Month	Algorithms	PA(%)	MAE(MW)	MAPE(%)
1	DWT_AE_BiLSTM	84.75	29.27	13.30
	AE_BiLSTM	81.42	30.41	13.82
	LSTM	80.30	31.51	14.32
	BP	79.45	33.19	15.09
4	DWT_AE_BiLSTM	82.65	30.31	13.78
	AE_BiLSTM	81.71	33.94	15.43
	LSTM	80.45	34.23	15.56
	BP	80.35	34.47	15.67
7	DWT_AE_BiLSTM	84.11	28.17	12.80
	AE_BiLSTM	83.65	29.36	13.35
	LSTM	83.23	30.38	13.81
	BP	82.95	32.42	14.74
10	DWT_AE_BiLSTM	84.35	28.18	12.81
	AE_BiLSTM	81.57	29.49	13.40
	LSTM	81.31	32.07	14.58
	BP	80.25	34.94	15.88

illustrates the comparison of the prediction performance of each model in Wind Farm #2. The DWT_AE_BiLSTM model shows the highest PA in January (84.75%) and the lowest in April (82.65%). In April, the BP and LSTM forecast accuracies are similar, while the PA of BiLSTM is 1.26% higher than LSTM, and DWT_AE_BiLSTM is 0.94% higher than AE_BiLSTM, as indicated in Figure 5. In all months, DWT_AE_BiLSTM model is 5.3%, 2.3%, 1.16% and 4.1% higher than the BP algorithm in January, April, July and October, respectively, and 3.22% higher on average in 4 months.

Figure 6 shows that in the April forecast for Wind Farm #3, the proposed model DWT_AE_BiLSTM is 2.58%, 2.67%, 3.55% and 4.93% higher than the BP algorithm in January, April, July and October, respectively, and 3.42% higher on average in 4 months. The BP prediction model is significantly higher than the real result in the 471–511, 559–563 and 1538–1662 time periods, the PA of BiLSTM is 0.49% higher than that of LSTM, which also proves that the prediction accuracy can be improved by using an autoencoder feature extraction. After using DWT to denoise, the prediction accuracy was further improved.

In addition, Table 1, Table 2 and

Table 3. Performance evaluation of each prediction algorithm in Wind Farm #3.

Month	Algorithms	PA(%)	MAE(MW)	MAPE(%)
1	DWT_AE_BiLSTM	82.23	15.17	12.01
	AE_BiLSTM	81.47	15.53	12.30
	LSTM	81.02	18.81	14.89
	BP	79.65	19.58	15.50
4	DWT_AE_BiLSTM	82.12	16.86	13.35
	AE_BiLSTM	81.59	17.10	13.54
	LSTM	81.10	19.38	15.34
	BP	79.42	20.65	16.35
7	DWT_AE_BiLSTM	82.00	16.37	12.96
	AE_BiLSTM	81.48	17.30	13.70
	LSTM	79.47	18.91	14.97
	BP	78.45	21.25	16.83
10	DWT_AE_BiLSTM	88.66	8.27	6.55
	AE_BiLSTM	87.65	10.07	7.97
	LSTM	84.12	14.03	11.11
	BP	83.73	14.89	11.79

and Figure 4, Figure 5 and Figure 6 depict the performance of each model on all evaluation metrics in detail.
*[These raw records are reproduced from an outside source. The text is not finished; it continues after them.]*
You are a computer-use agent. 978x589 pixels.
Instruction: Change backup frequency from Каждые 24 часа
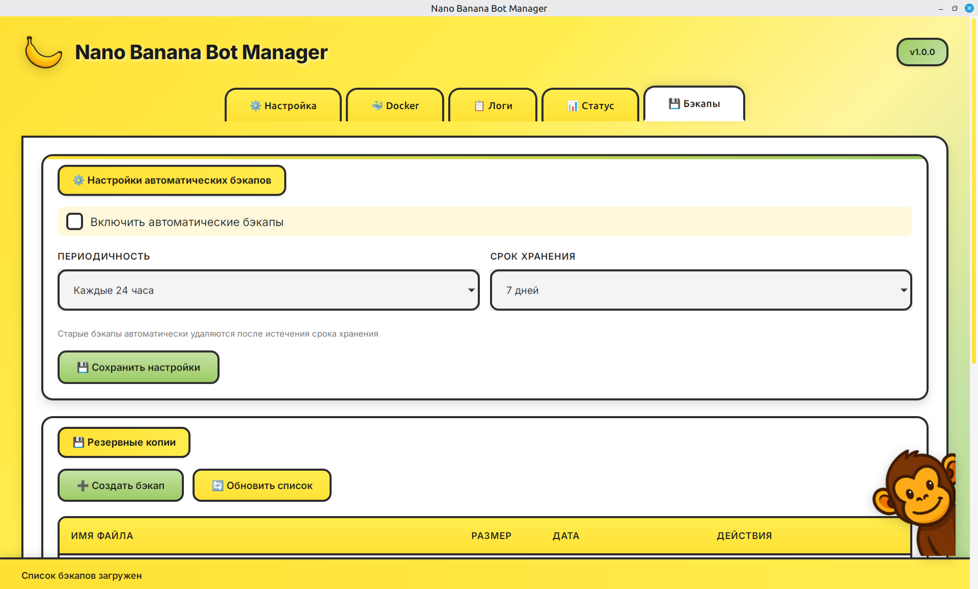268,290
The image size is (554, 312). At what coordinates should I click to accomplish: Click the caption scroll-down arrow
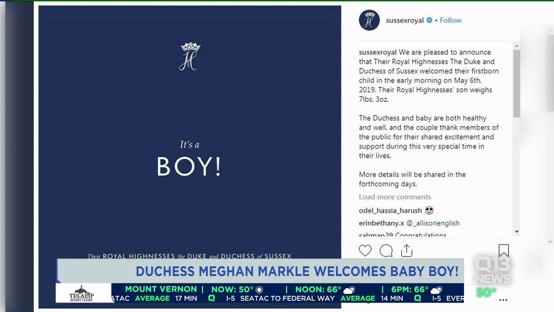[x=517, y=232]
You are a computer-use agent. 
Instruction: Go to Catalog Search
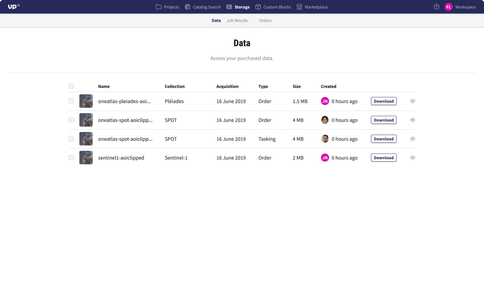(203, 7)
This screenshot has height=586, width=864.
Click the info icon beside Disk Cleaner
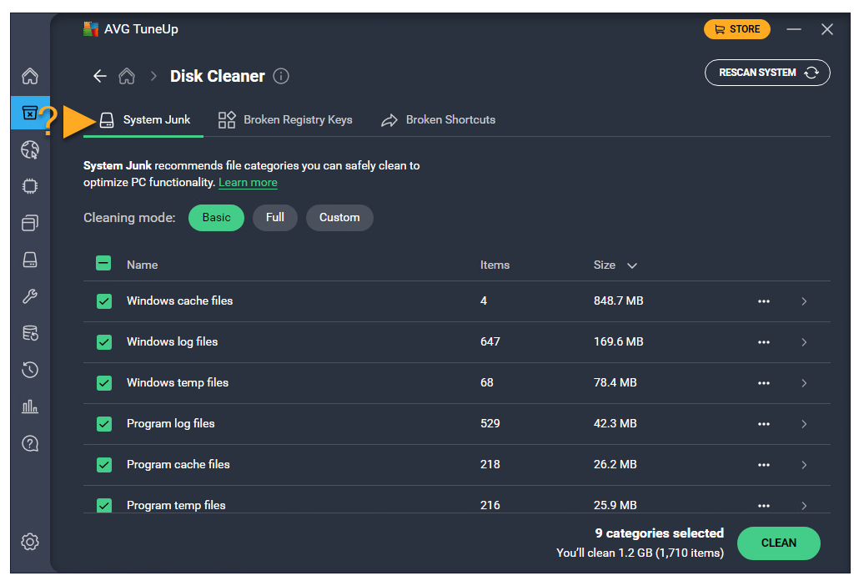coord(281,76)
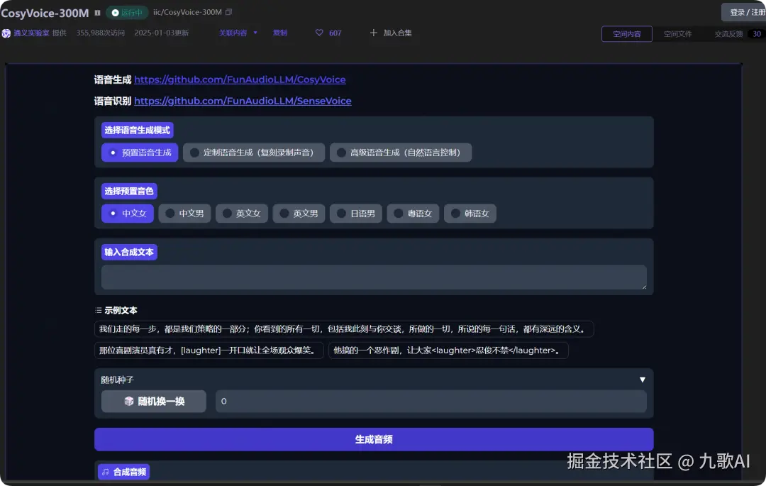The image size is (766, 486).
Task: Click the 复制 link to duplicate the space
Action: [279, 33]
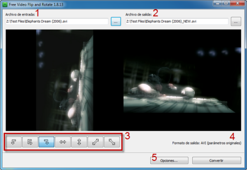The height and width of the screenshot is (170, 247).
Task: Click the Archivo de salida path field
Action: (x=176, y=21)
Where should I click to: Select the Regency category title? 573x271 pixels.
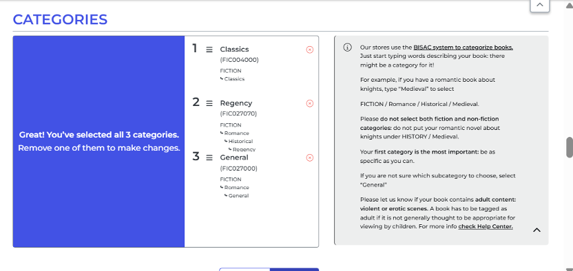236,103
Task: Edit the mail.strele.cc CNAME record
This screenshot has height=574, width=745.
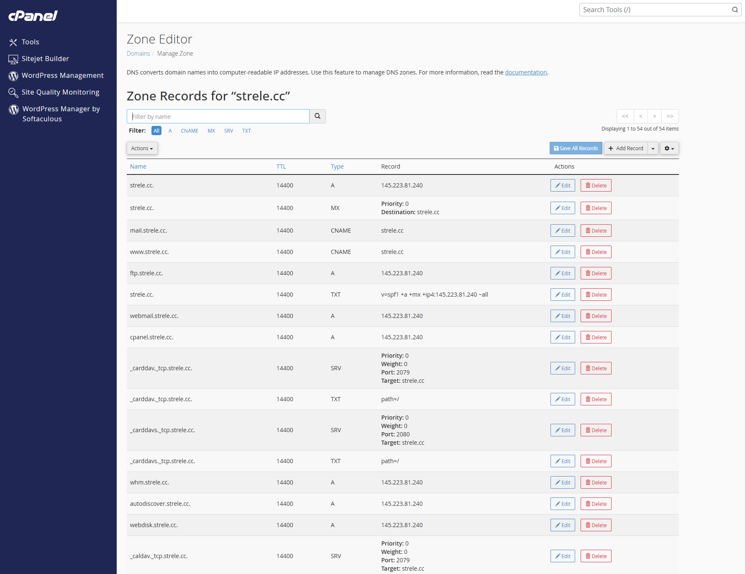Action: coord(563,231)
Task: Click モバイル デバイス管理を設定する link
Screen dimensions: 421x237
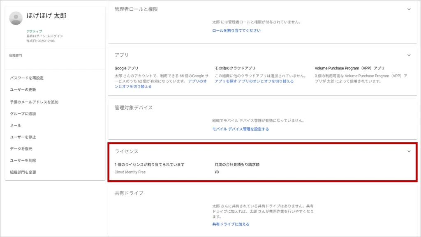Action: [241, 129]
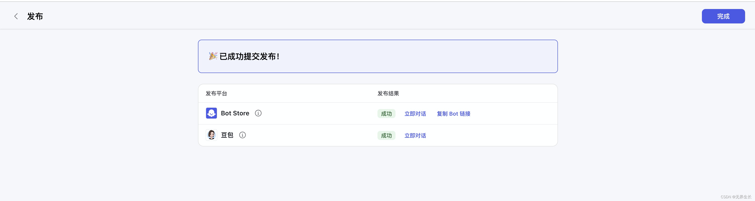Click the 豆包 avatar icon
Image resolution: width=755 pixels, height=201 pixels.
pyautogui.click(x=211, y=135)
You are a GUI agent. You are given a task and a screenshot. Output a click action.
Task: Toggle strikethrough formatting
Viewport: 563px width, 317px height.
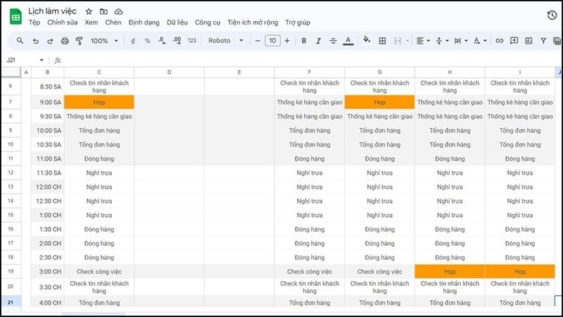point(333,41)
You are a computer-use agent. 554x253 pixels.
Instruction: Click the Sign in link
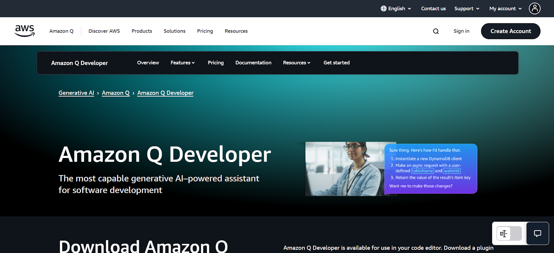[x=461, y=31]
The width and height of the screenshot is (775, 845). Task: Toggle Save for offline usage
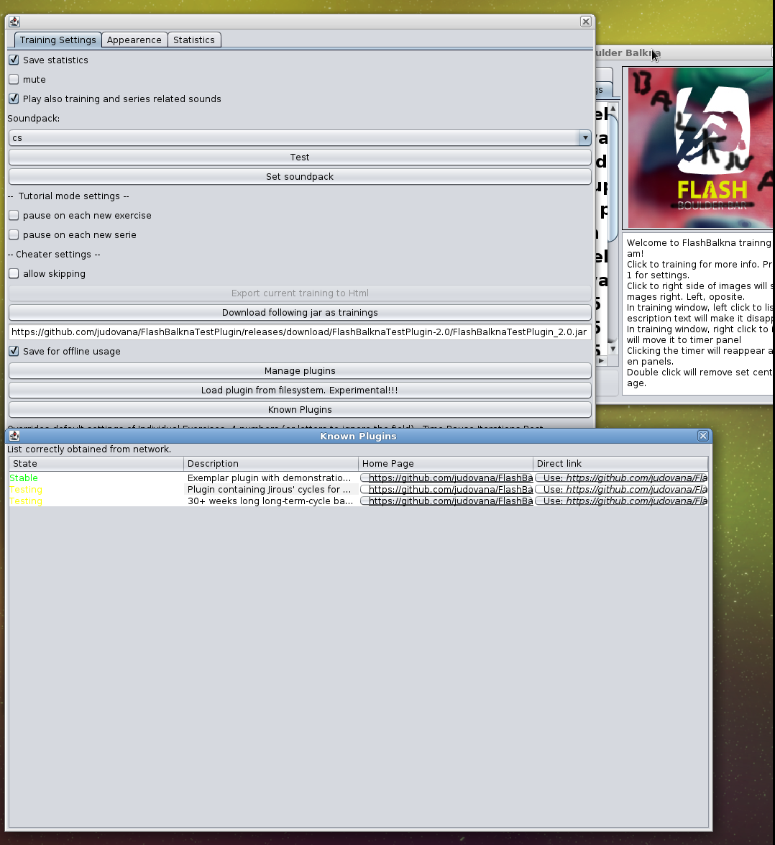[14, 351]
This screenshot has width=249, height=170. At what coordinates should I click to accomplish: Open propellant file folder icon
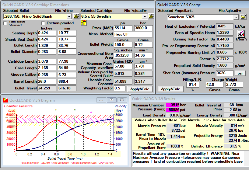coord(243,17)
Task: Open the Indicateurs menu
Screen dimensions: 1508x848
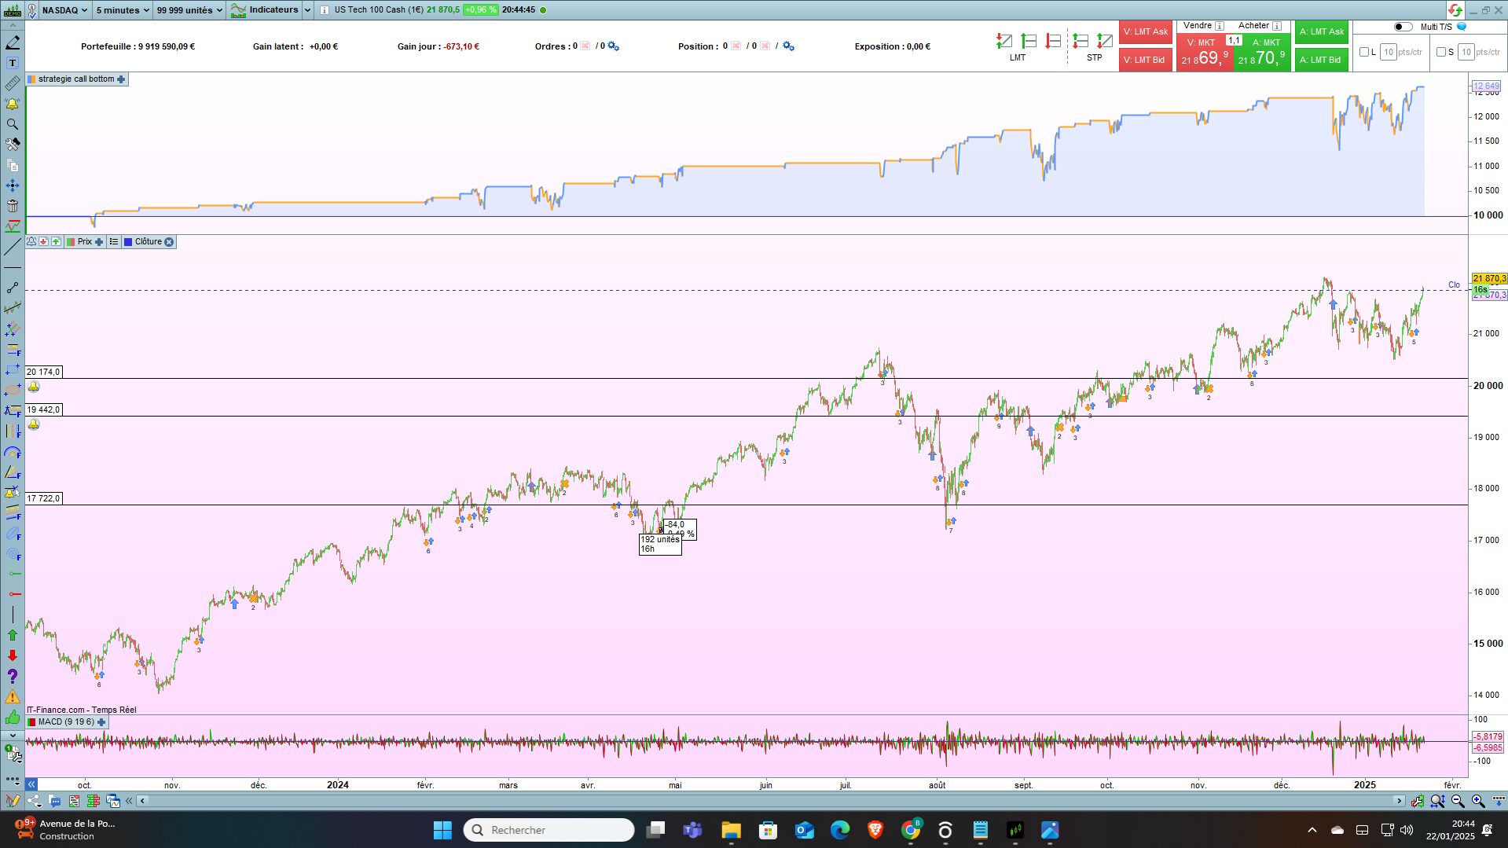Action: (271, 10)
Among all the models, the DWT_AE_BiLSTM model had the best prediction accuracy in terms of PA, MAE and MAPE. The BP model had the lowest prediction accuracy of all performance indexes. Obviously, through the comparative analysis of the short-term predictions of three wind farms, the prediction algorithm based on the deep learning frameworks LSTM, AE_LSTM, and DWT_AE_BiLSTM had a better prediction effect than the traditional neural network prediction algorithm BP.

In summary, it is clearly seen that the proposed model DWT_AE_BiLSTM shows the best prediction ability in three different wind farms. The performance of the BP prediction algorithm is extremely unstable; it oscillates up and down, and the prediction is either too large or too small. The proposed prediction algorithm shows better prediction performance than other algorithms. All deep learning models have better prediction performance than traditional neural networks. The prediction model using LSTM and an autoencoder for feature extraction is better than the LSTM model. Bidirectional LSTM is better than LSTM. Experiments show that a discrete wavelet transform can effectively remove the nonstationary noise data in wind power prediction, and an autoencoder can capture more abstract and hidden nonlinear features. The proposed DWT_AE_BiLSTM algorithm model has good universality and generalization ability in all situations.

5. Conclusions

This paper proposes a wind power forecast model that consists of a data processing and denoising module, a feature extract module and a bidirectional deep learning forecast module. The experiment is carried out on datasets collected from three different wind farms in Hubei Province. Compared with the BP model, the proposed model has increased by 3.86%, 3.22% and 3.42% in three wind farms, respectively. The comparison results show that: (a) by using a sparse autoencoder, the dimension of the original data is reduced, and it discovers more abstract hidden features; (b) all performance indexes of the proposed model outperform other machine learning models; and (c) the proposed model shows robustness and reliability in three wind farms.